═════ Input
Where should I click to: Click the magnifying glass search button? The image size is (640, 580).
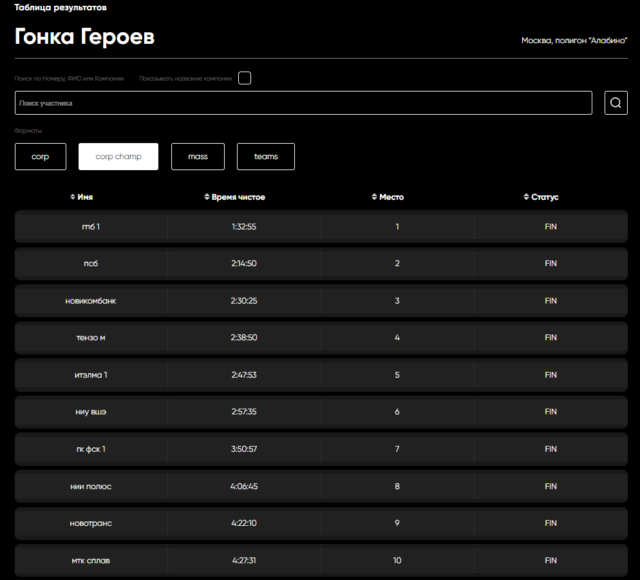point(616,103)
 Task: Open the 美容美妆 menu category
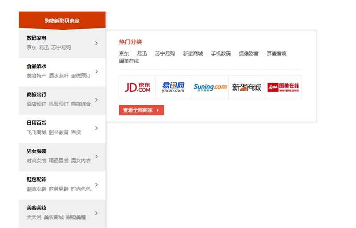click(x=36, y=208)
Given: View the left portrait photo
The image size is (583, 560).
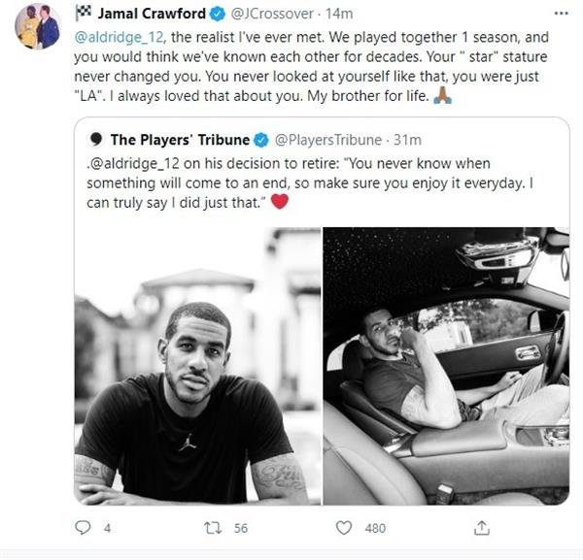Looking at the screenshot, I should [x=197, y=366].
══════════
#### The task:
Without any pictures, write out the lines running from the one containing "Task: Open the 美容美妆 menu category" through the end of the listing above, both included, exactly as given.

#### Output for this task:
 Task: Open the 美容美妆 menu category
click(x=36, y=208)
Given: View the left portrait photo
The image size is (583, 560).
Looking at the screenshot, I should [x=197, y=366].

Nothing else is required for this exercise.